SELECTED EXTRACT:

BRIEF SUMMARY OF THE INVENTION
[0006] An object of the present invention is to provide a piston
device of the initially described type and a piston/cylinder
arrangement designed with such a piston device that guarantees a
reliable mode of operation while being of a simple and economical
construction.
[0007] This object is achieved by a piston device, in particular
for a pedal simulation apparatus of a vehicle brake system, having
the features of claim 1.
[0008] If such a piston device according to the invention is
inserted into a corresponding cylinder arrangement, then the
flexible sealing ring rests against the inner wall of the cylinder.
Because of its oversize relative to the piston disk and because of
the axial and radial clearance within the radial groove, the
sealing ring may distort in the radial groove and therefore provide
a fluidic connection even between the axial chambers on either side
of the piston disk via the at least one vent hole opening into the
radial groove and via the radial groove. The distortion of the
sealing ring within the radial groove therefore has the effect that
in an idle state, in which there is no relative movement between
the piston device and the cylinder, the distorted sealing ring does
not abut over its entire circumference in a sealing manner both
against the cylinder inner wall and against a flank of the radial
groove. Rather, regions of non-abutment arise, which then in such
an idle state allow fluid to pass through. The extent of the
distortion depends upon the width of the radial groove and the
dimensions of the sealing ring, in particular upon the axial
clearance thereof, as well as upon the oversize of the sealing ring
relative to the cylinder diameter. The sealing ring retains its
distorted shape even in the event of a very slow movement of the
piston device inside the cylinder.
[0009] If however the piston device is moved fast enough within the
cylinder, then, because of the friction effects between the sealing
ring and the cylinder inner wall, because of the inertia of the
sealing ring and because of the growing pressure difference on both
sides of the piston disk, this leads to the sealing ring being able
to move, with slight deformation and utilizing the axial and radial
clearance in the radial groove, into sealing abutment both against
the cylinder inner wall and against an--in relation to the
movement--trailing flank of the radial groove.

SUPPLIED RECORDS:
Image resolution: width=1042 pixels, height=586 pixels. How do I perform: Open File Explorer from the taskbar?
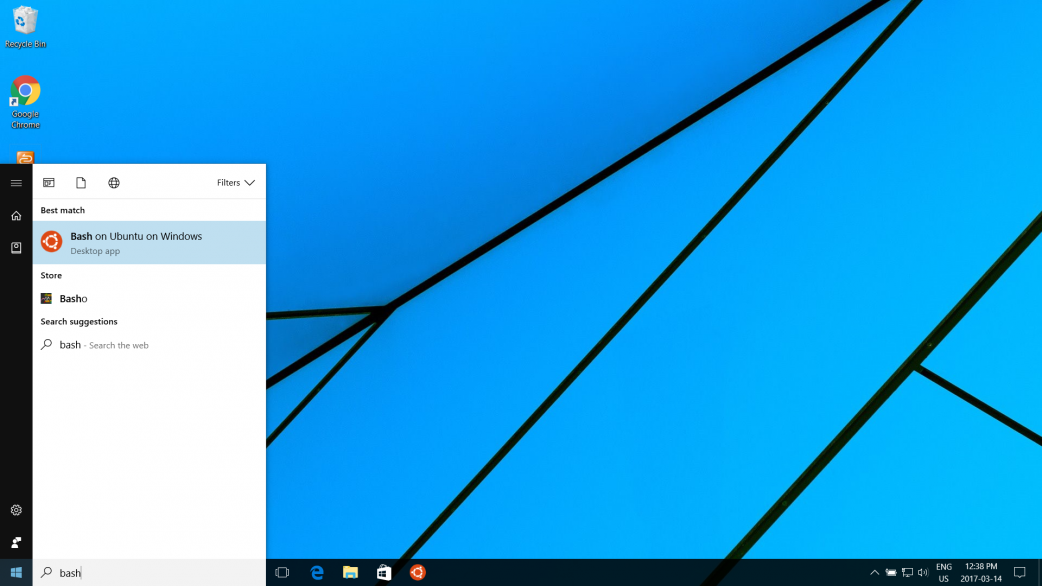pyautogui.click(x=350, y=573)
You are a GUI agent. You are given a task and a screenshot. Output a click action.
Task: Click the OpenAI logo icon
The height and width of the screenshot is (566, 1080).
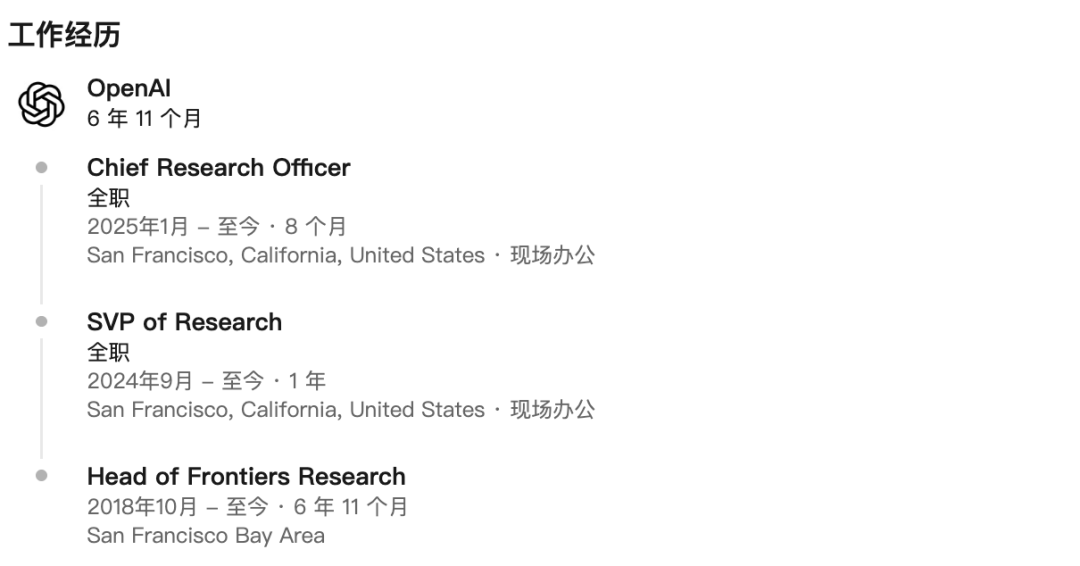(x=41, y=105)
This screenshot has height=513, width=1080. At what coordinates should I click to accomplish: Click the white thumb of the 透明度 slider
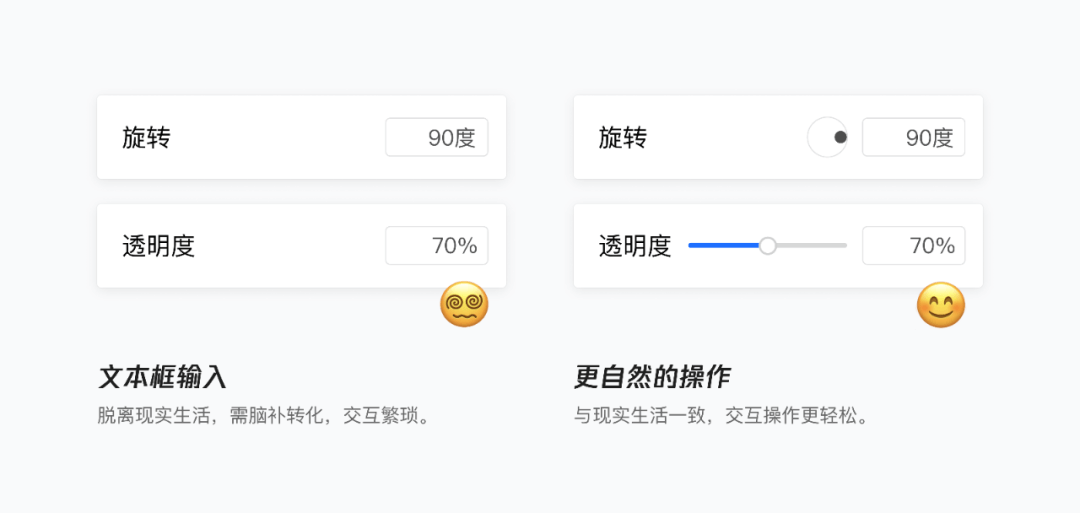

* * *

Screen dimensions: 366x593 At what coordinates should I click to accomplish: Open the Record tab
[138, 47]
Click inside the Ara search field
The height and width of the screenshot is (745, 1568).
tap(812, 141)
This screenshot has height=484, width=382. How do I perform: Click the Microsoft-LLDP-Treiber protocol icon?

==

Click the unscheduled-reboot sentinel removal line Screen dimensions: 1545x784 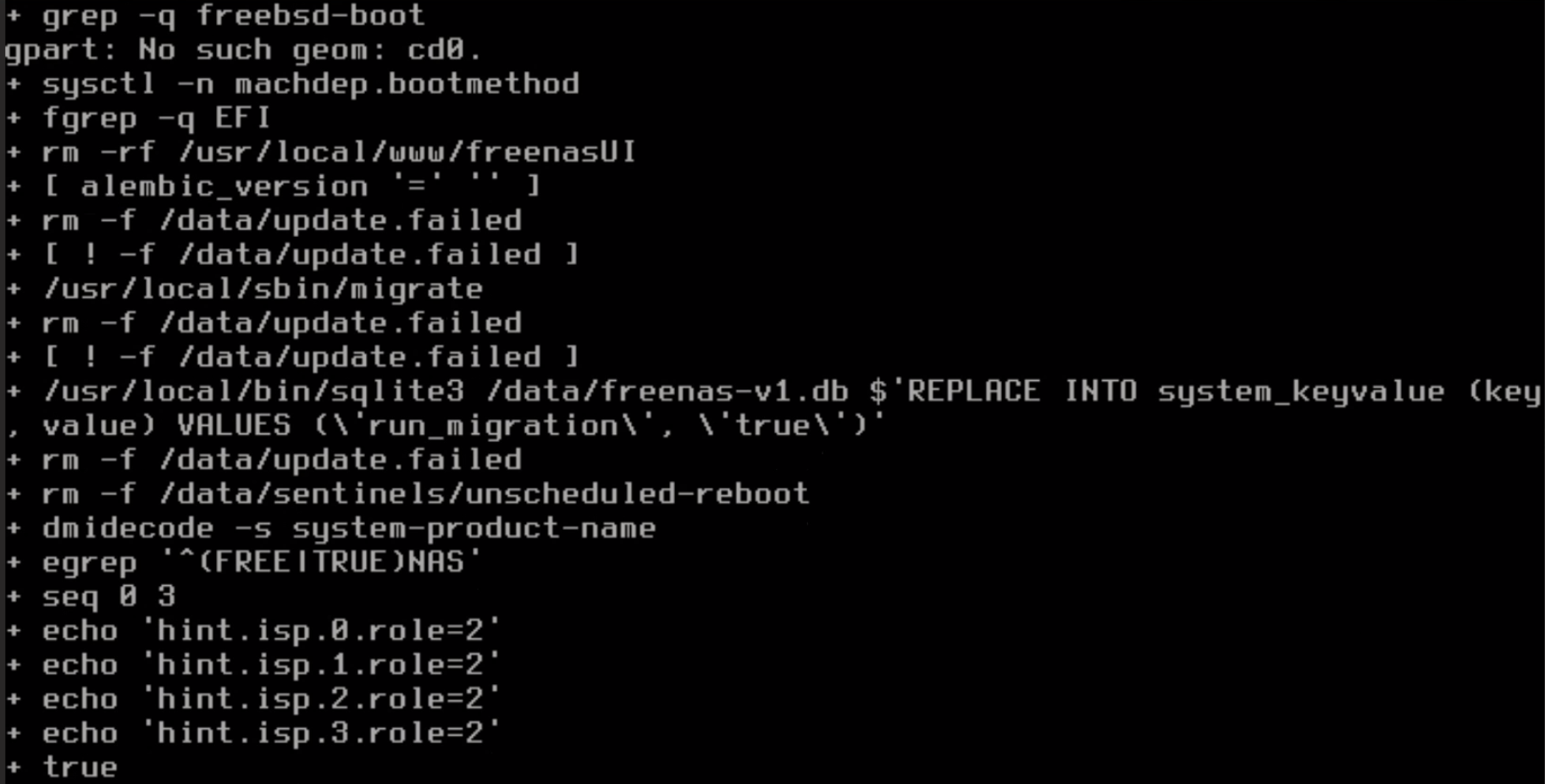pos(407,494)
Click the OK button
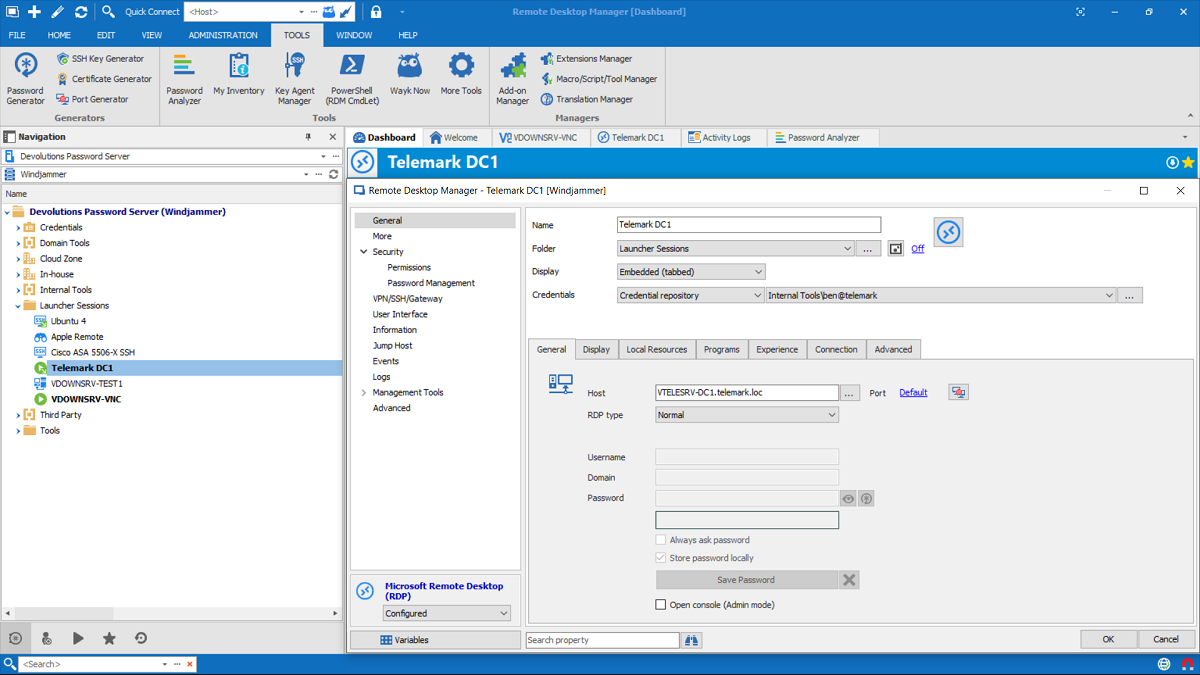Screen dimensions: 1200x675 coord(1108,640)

EXERCISES:
A) Update the records from the line containing "Image resolution: width=1042" down through the line containing "This screenshot has height=513, width=1080.", replacing "screenshot" with "screen capture" and keeping everything else the same. Return only those lines, and leave the pictures out.
B) Go on with the patent text about the piston device and its sealing ring, starting after its last sentence.
The technical text and the records were taken from unrelated sources.

EXERCISE RESULTS:
A)
Image resolution: width=1042 pixels, height=586 pixels. How do I perform: Open File Explorer from the taskbar?
pyautogui.click(x=350, y=573)
You are a GUI agent. You are given a task and a screen capture. Output a click action.
Task: Click the OpenAI logo icon
The height and width of the screen capture is (566, 1080).
(x=41, y=105)
This screen capture has height=513, width=1080. At what coordinates should I click to accomplish: Click the white thumb of the 透明度 slider

B)
[0010] In this respect, it should be noted that the static friction
of the sealing ring against the cylinder inner wall may be kept
relatively low owing to the fact that, because of the axial
clearance and the distortion of the sealing ring, the sealing ring
has only a low radial tension. Thus, it presses also only with
relatively low radial force upon the cylinder inner wall. This also
explains the dimensional stability in the event of a slow movement
of the piston device. The static friction and the inertia of the
sealing ring are however sufficient to move the sealing ring into
abutment over its full circumference against the cylinder inner
wall and the trailing flank of the radial groove when the piston
device is displaced fast enough. As soon as this state of abutment
has been reached, a pressure difference between the two working
chambers that results from a further movement has the effect that
the sealing ring is pressed more strongly against the cylinder
inner wall and the trailing flank of the radial groove. In said
case, the sealing ring deforms, which intensifies the sealing
effect.
[0011] In the state of abutment, in this basic form of the
invention, fluidic connections between the two working chambers on
either side of the piston disk via the at least one vent hole
opening into the radial groove are prevented. The piston device
according to the invention with simple constructional means makes
it possible to realize a reliably operating valve. Given a suitable
arrangement of the vent hole, it is also possible with the piston
device according to the invention to realize a non-return valve,
which, given a fast enough movement of the piston device, allows
fluid to pass through in a predetermined direction only and
prevents fluid from passing through in the other direction in
accordance with the previous description.
[0012] In a development of the invention, it is provided that the
radial groove is formed by a--viewed in an axis-containing
section--U-shaped outer region of the piston disk. This measure
allows the sealing ring to be held securely in the radial groove.
It is further guaranteed that defined locating faces, i.e. flanks,
of the radial groove are available for a sealing abutment.
[0013] As regards the at least one vent hole, in an embodiment of
the invention it is provided that the vent hole extends in
substantially radial direction through the transverse limb of
the--viewed in an axis-containing section--U-shaped outer region.
In other words, the at least one vent hole is a radial bore that
connects one side of the piston device to the interior of the
radial groove. The choice of the side, from which the vent hole
starts, is crucial to the function as a non-return valve.
Alternatively, a plurality of vent holes may be provided, which
extend in radial or/and axial direction into the radial groove.
Thus, for example, a flank may be pierced a plurality of times or
be of a cage-like design.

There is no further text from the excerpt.